*** RECORDED INFORMATION Section Begins ***

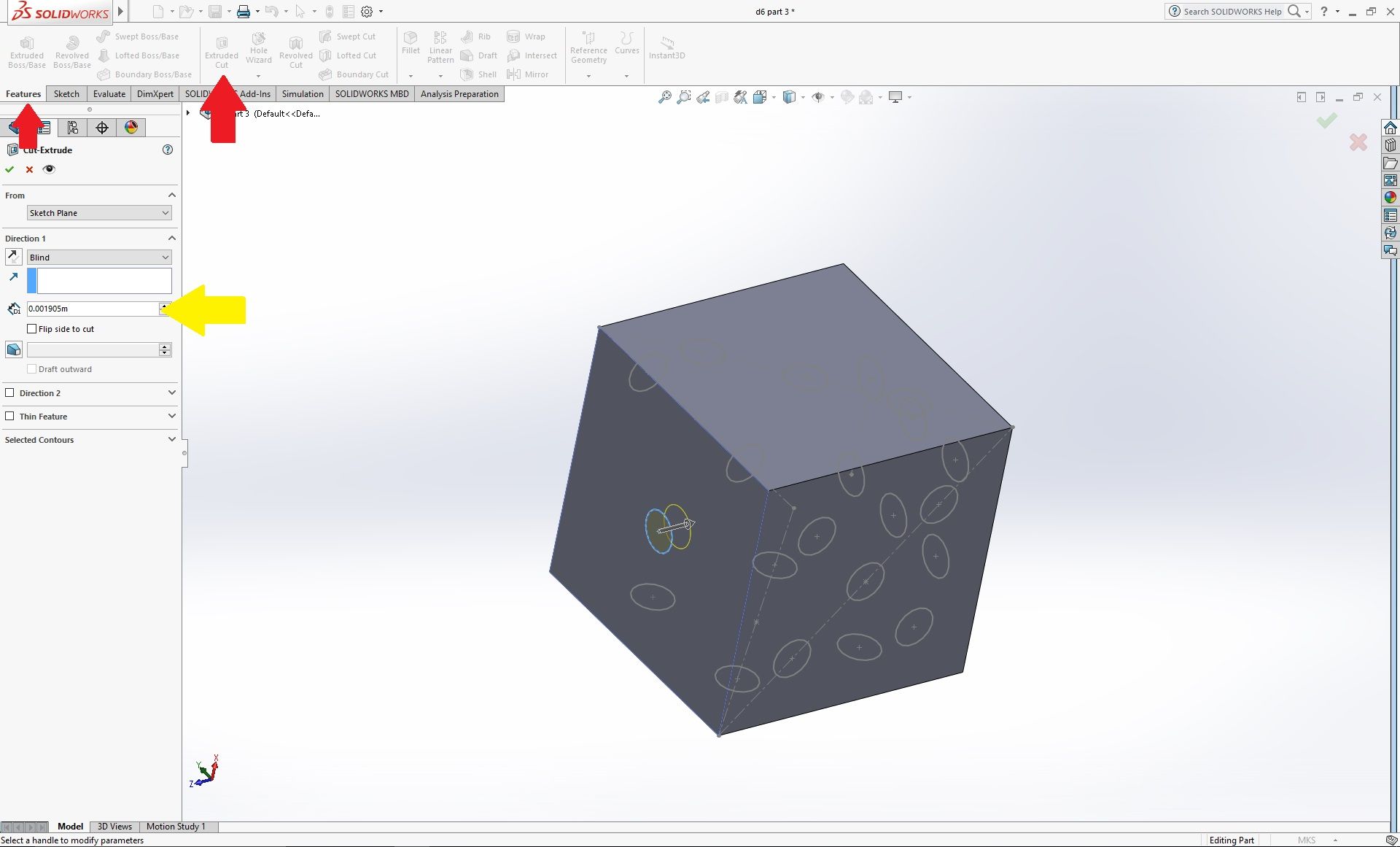This screenshot has height=847, width=1400.
Task: Confirm the Cut-Extrude with green checkmark
Action: 9,169

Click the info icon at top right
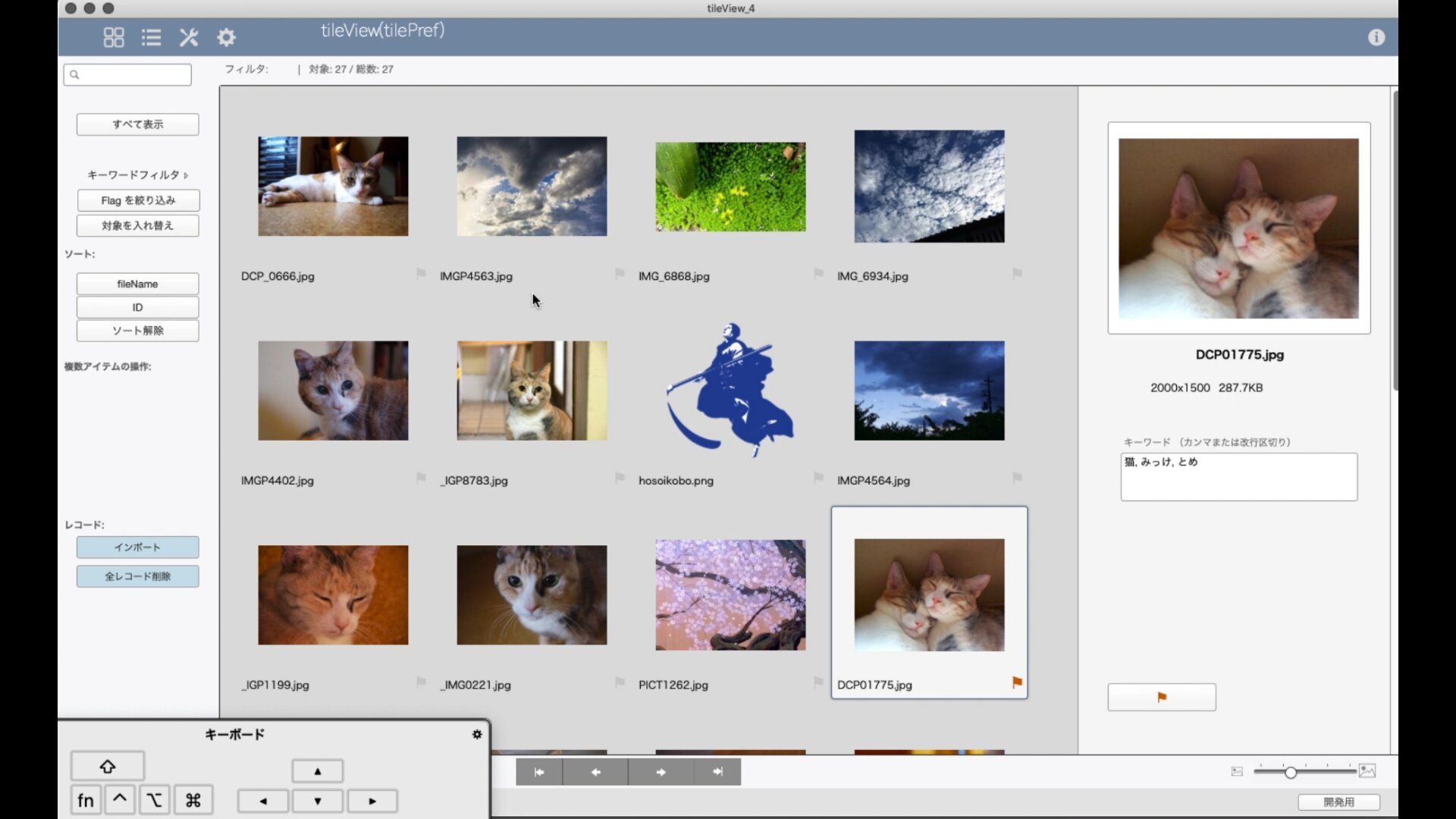point(1377,37)
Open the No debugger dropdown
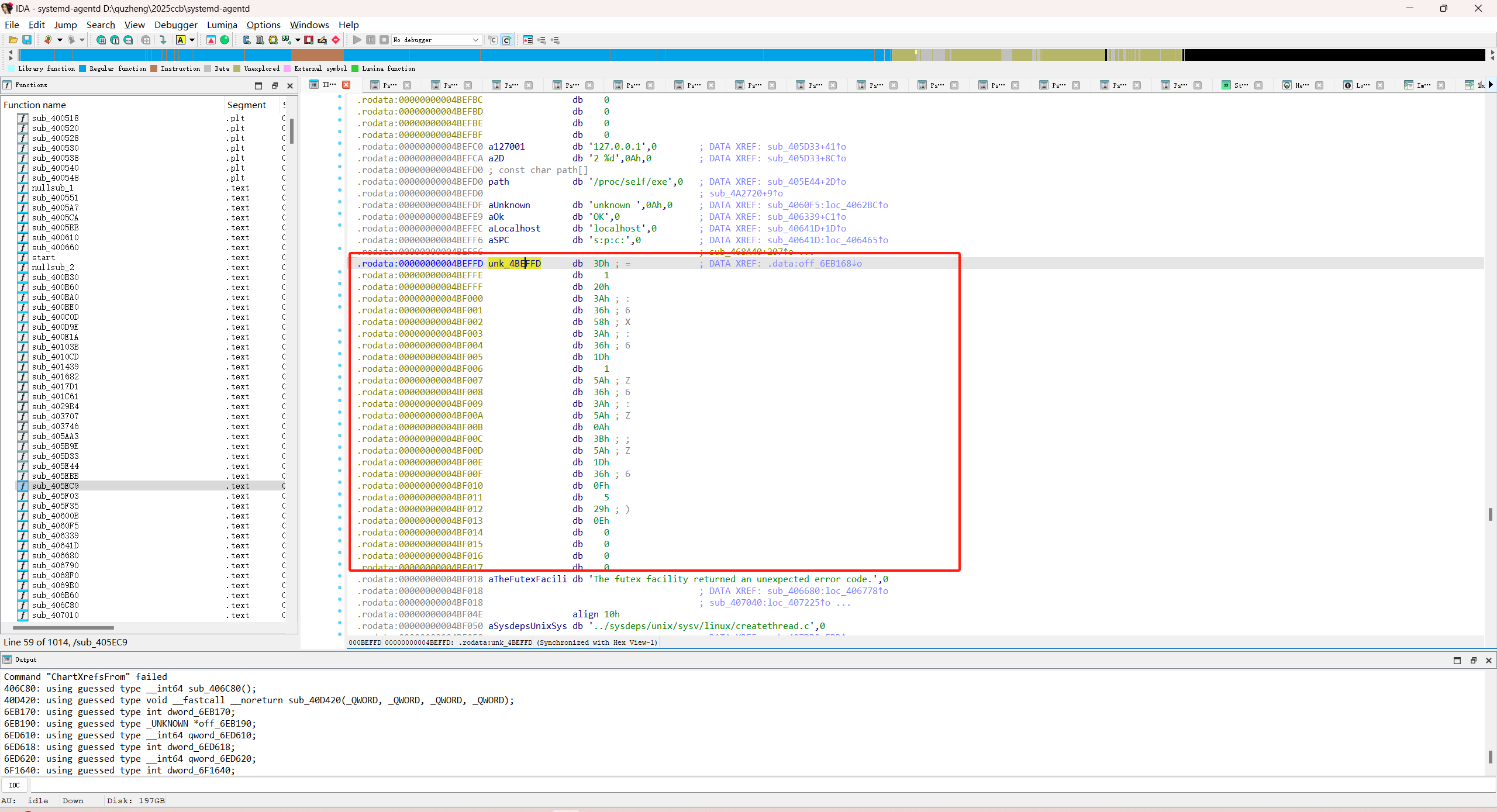The image size is (1497, 812). click(475, 40)
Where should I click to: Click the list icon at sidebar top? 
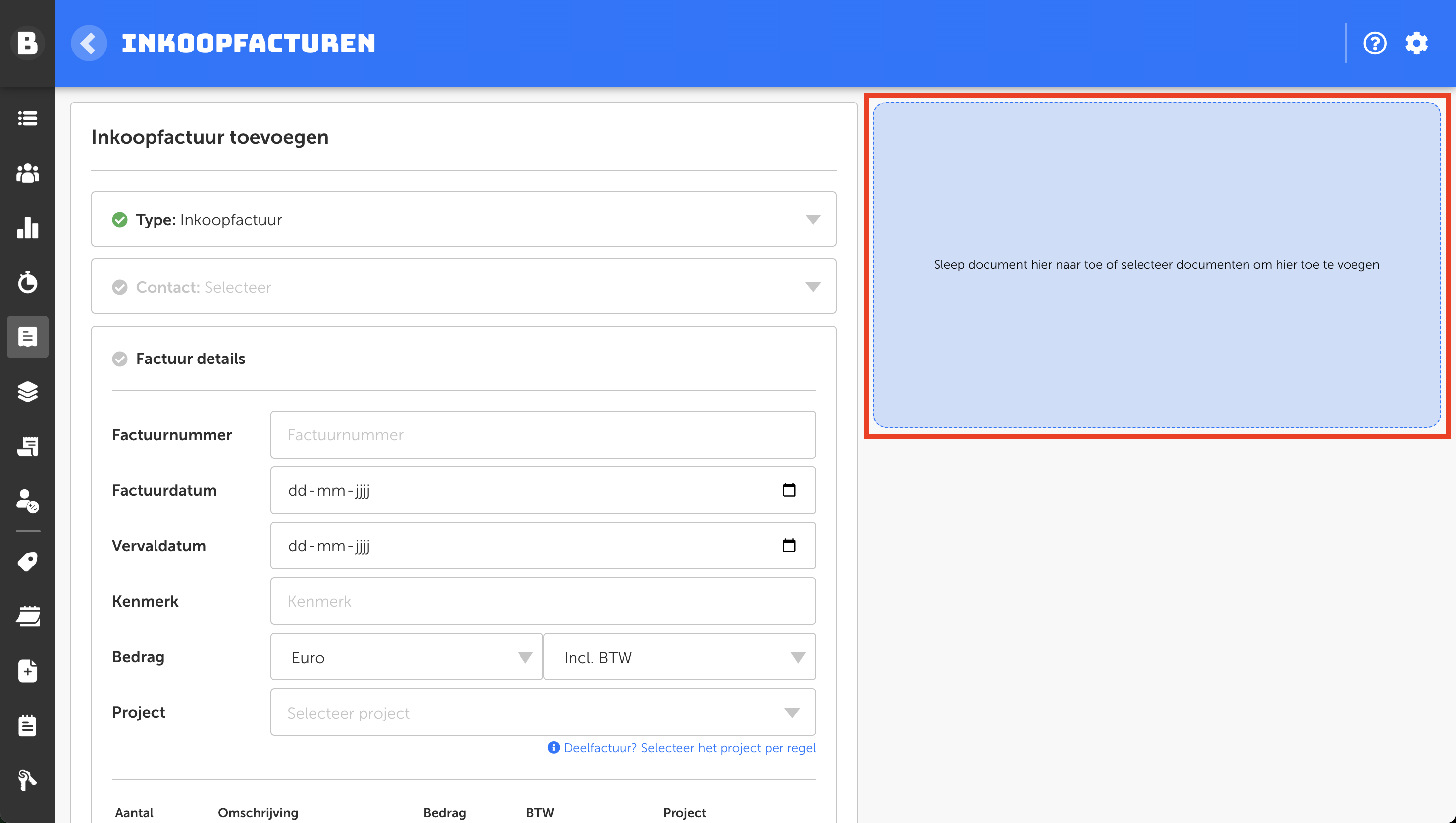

*** RECORDED INFORMATION Section Ends ***

Exactly the lines from the one containing "Open the No debugger dropdown" to the end of the records above, both end lines included, are to be printed, and no pictures with them.

Open the No debugger dropdown
The image size is (1497, 812). click(475, 40)
Where should I click to: Click the list icon at sidebar top? 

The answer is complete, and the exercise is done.